STATED TASK: Copy the records from their first line through the line containing "pos(701,185)", substituting "symbol" for "icon" and keeping everything else the same.

(Collection entries)
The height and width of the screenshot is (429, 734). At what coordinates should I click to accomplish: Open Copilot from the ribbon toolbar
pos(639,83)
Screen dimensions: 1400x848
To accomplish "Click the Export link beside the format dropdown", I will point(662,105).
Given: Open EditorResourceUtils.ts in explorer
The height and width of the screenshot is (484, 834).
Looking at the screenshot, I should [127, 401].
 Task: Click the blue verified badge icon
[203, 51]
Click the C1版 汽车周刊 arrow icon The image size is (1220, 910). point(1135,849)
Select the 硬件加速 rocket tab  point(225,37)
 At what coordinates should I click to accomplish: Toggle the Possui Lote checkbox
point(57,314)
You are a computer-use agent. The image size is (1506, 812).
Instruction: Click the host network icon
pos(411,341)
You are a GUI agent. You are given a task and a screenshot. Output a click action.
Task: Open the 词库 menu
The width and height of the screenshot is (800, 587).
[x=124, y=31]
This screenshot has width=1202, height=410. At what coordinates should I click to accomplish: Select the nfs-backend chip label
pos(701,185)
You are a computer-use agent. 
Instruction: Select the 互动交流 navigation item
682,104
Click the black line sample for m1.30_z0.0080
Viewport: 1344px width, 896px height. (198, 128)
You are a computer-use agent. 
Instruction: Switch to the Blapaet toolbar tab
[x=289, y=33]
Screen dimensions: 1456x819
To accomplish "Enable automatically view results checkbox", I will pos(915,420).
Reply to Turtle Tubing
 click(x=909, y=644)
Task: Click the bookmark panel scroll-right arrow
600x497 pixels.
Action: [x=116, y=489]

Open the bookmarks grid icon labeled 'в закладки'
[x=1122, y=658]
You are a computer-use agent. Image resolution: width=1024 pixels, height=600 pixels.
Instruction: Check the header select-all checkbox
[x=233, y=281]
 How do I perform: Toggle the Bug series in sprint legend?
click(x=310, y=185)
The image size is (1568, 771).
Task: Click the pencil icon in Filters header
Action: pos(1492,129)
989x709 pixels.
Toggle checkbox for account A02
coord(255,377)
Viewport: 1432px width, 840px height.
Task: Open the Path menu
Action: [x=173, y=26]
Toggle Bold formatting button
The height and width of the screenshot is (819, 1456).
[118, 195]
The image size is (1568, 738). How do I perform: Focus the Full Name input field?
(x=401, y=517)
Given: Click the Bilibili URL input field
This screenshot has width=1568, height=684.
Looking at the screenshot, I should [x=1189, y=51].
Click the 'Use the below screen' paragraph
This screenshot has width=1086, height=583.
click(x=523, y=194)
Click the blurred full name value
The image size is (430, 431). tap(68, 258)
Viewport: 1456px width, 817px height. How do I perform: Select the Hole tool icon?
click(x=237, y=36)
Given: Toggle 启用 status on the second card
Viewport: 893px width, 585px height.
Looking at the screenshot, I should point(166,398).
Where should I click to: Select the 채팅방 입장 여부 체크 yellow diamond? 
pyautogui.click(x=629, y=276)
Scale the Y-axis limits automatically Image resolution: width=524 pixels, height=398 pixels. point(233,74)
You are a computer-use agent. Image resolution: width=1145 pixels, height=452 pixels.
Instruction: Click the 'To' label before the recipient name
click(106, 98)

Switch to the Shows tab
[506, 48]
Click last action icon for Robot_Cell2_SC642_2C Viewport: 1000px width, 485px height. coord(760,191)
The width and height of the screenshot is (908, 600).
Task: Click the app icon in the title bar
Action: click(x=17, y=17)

EXERCISE RESULT:
The height and width of the screenshot is (429, 734). At what coordinates should I click to accomplish: Open Copilot from the ribbon toolbar
pos(639,83)
Screen dimensions: 1400x848
To accomplish "Click the Export link beside the format dropdown", I will point(662,105).
Given: Open EditorResourceUtils.ts in explorer
The height and width of the screenshot is (484, 834).
Looking at the screenshot, I should [127, 401].
 Task: Click the blue verified badge symbol
[203, 51]
Click the C1版 汽车周刊 arrow symbol The image size is (1220, 910). point(1135,849)
Select the 硬件加速 rocket tab  point(225,37)
 At what coordinates should I click to accomplish: Toggle the Possui Lote checkbox
point(57,314)
You are a computer-use agent. The image size is (1506, 812).
Instruction: Click the host network symbol
pos(411,341)
You are a GUI agent. You are given a task and a screenshot. Output a click action.
Task: Open the 词库 menu
The width and height of the screenshot is (800, 587).
[x=124, y=31]
This screenshot has width=1202, height=410. At what coordinates should I click to accomplish: Select the nfs-backend chip label
pos(701,185)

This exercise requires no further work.